There are no moral absolutes, Chuckie. Just like there's no such thing as Judeo-Christianity. Or a good episode of Walker: Texas Ranger. But I digress.
Like most self-help spiritual texts of this type, it is a blend of half truths and half fabrications.
Like say, faith healing? Or do you mean the prosperity gospel?

Chuck concludes with the famous quote from C.S. Lewis about how you can't cop-out and call Jesus a great teacher. You can only say he was God (or Messiah, or God and Messiah, or the Messiah and some kind of mini-quasi-God), a liar, or crazy. Of course, this sort of "deep" argumentation only works for people that actually feel some sort of obligation to portray Jesus as a good guy. (Incidentally, had he been totally nuts that still wouldn't be HIS personal failing, per se- people can't necessarily control their own mental illness.)

Personally, I have a different view: Jesus, if he was historical at all, was probably a teacher with some radical ideas who cribbed from earlier Jewish teachers (cough cough Hillel), and over time, his followers distorted his image- and message- to something pretty different.

-Lastly, WND's co-editor David Kuppelian wants us all to know that America is under attack. By liberals? No. Muslims? Nuh-uh. Communists? Wrong. No, Dave knows that all these things are just distractions. The biggest threat to America right now is... witchcraft.

That's right, and, surprise surprise, Dave's not down with the witch-crowd:
Most readers, I suspect, are slightly relieved to hear that the "Wiccan Rede" ["An it harm none, do what you will,"] prohibits witches from harming others – although the "rede" (or rule) is more akin to the '60s hippie counterculture ethic ("Like, I can do whatever I want, dude, as long as it doesn't hurt anyone else – you dig?") than the much nobler Golden Rule.
Funny, it makes me think of the Hippocratic Oath.

Dave's journalistic integrity comes out in other subtle ways:

what about spells and magic circles and strange rituals?

You mean like speaking in tongues? Or exorcisms?

"OK, whatever," you might well say. "But where do the moon-lit sex orgies fit in?"

What's this "you" stuff? I'm not the sex-obsessed, culturally insensitive douchebag you seem to think I am, Dave. Besides, plenty of other religions think sex is not just not sinful, but also emulates the divinity of creation- the Kabbalists in Judaism, or certain groups of Hindus come to mind.
So, what seems to a mere muggle (that's "Harry Potter" lingo for a non-magical person) as just a chance to have sex in the woods, to a Wiccan has a much more sacred purpose – that of unifying and integrating the practitioners' inner selves through the union of opposite polar energies. And if that isn't highfalutin enough for you, one Wiccan website explains the Great Rite as "the opening of the gateway to the womb of the Goddess that the Self may be reborn."
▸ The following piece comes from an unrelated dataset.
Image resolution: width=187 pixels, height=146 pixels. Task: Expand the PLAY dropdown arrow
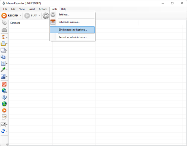point(39,16)
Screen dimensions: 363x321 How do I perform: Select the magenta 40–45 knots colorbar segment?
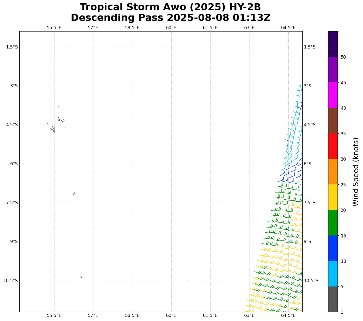tap(333, 95)
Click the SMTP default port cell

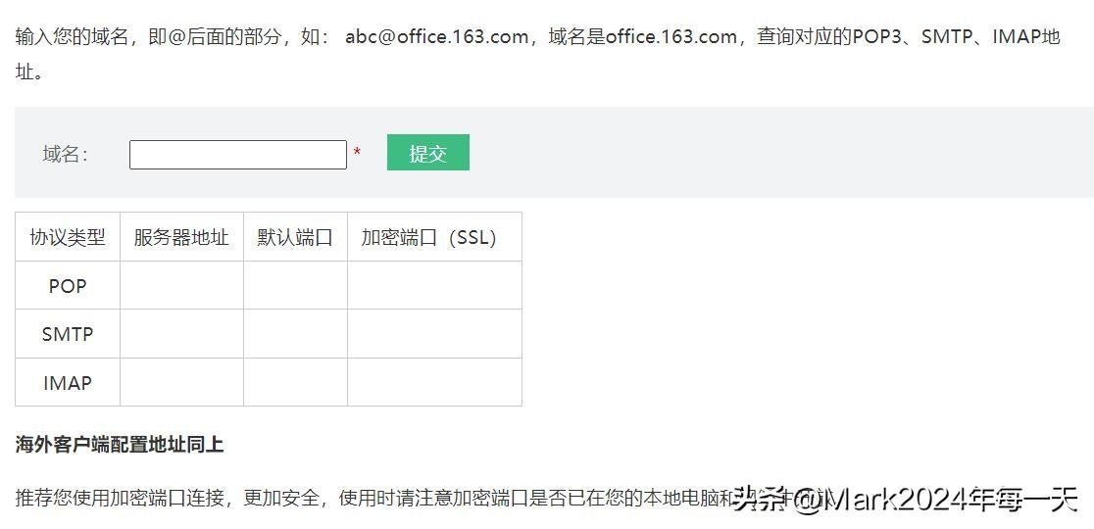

So, a ton of people smearing burned palm leaves on their foreheads, that's fine, and a bunch of other people going without food for a day or bread products for a week, that makes perfect sense, and Hindus can worship cows and Buddhists can believe in reincarnation, and Mormons can baptize the dead by proxy, but if you have hanky-panky in the woods, your religion is suddenly off the "quasi-legitimate list?" It must be nice to have such clearly defined standards. As a good Christian, I'm sure Dave's come from the Bible (maybe even that stupid Geneva Bible his website has been hawking since last year). Now if only he'd be kind enough to point me to the "no sex in the woods" commandment.

Dave also doesn't like Wiccan spells, suggesting they are silly, arbitrary, and useless. No word on whether he intends to hold other forms of prayer to the same standard.